Input records section start
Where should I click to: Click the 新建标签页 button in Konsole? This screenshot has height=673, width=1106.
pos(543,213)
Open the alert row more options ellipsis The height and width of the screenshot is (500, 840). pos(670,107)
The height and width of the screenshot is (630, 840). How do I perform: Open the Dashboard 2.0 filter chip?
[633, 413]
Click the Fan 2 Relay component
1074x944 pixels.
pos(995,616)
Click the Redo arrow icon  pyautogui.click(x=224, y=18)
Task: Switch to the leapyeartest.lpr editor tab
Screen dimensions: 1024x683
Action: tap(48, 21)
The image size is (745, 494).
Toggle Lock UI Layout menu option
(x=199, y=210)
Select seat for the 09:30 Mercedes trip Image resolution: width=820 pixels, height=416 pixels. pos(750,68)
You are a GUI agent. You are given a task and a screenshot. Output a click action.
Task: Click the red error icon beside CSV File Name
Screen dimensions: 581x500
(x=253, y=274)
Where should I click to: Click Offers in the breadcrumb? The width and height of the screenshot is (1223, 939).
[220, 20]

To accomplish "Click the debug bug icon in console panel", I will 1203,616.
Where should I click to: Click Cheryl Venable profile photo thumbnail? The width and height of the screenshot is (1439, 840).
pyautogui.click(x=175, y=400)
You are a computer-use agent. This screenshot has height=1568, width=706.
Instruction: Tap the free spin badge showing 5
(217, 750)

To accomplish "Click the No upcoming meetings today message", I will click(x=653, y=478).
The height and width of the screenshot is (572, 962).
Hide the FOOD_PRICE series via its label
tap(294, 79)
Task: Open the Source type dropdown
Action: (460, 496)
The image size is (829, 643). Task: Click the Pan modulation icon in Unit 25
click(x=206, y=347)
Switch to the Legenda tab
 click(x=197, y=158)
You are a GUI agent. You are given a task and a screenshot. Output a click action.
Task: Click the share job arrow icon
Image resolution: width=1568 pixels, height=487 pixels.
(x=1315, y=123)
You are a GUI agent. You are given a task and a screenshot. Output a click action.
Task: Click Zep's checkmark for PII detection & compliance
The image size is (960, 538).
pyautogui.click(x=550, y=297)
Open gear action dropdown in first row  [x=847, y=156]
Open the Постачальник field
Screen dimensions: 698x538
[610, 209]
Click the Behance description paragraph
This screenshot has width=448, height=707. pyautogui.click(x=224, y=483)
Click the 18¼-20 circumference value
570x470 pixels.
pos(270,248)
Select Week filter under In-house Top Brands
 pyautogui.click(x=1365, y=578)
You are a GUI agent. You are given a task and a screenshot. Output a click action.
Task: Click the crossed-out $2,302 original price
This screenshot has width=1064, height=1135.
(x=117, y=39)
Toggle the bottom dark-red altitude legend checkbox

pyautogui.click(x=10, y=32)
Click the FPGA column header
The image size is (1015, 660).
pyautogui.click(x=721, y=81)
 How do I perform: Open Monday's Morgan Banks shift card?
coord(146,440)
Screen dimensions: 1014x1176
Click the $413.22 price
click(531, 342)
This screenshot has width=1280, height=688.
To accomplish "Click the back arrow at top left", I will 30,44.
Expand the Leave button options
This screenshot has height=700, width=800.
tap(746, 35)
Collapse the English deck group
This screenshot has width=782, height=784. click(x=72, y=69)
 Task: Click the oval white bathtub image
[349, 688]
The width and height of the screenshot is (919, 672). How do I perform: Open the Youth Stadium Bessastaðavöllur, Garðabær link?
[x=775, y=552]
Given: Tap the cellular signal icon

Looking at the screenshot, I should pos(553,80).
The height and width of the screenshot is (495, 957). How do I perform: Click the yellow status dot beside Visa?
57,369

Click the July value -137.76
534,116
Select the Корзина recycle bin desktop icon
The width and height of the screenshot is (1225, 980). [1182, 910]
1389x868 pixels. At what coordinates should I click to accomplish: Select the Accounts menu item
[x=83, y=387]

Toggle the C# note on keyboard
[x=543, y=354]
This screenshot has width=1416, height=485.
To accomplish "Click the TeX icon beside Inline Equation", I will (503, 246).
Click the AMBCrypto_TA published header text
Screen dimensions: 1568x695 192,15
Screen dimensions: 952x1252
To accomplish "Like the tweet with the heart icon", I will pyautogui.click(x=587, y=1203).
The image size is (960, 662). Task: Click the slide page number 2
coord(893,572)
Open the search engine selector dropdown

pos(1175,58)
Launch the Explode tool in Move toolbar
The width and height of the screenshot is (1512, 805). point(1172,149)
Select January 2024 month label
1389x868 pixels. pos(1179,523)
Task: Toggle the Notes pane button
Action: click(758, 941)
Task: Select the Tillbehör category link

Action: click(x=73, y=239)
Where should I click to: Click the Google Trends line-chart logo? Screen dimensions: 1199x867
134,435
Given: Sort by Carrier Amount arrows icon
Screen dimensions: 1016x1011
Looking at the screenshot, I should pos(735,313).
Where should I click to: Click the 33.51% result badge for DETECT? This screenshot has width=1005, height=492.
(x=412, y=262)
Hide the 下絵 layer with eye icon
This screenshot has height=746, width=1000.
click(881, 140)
Input records section end
• [Work to be completed] Check every line above for the string "options", and copy the ones that have it.

• [Exercise result]
Open the alert row more options ellipsis The height and width of the screenshot is (500, 840). pos(670,107)
Expand the Leave button options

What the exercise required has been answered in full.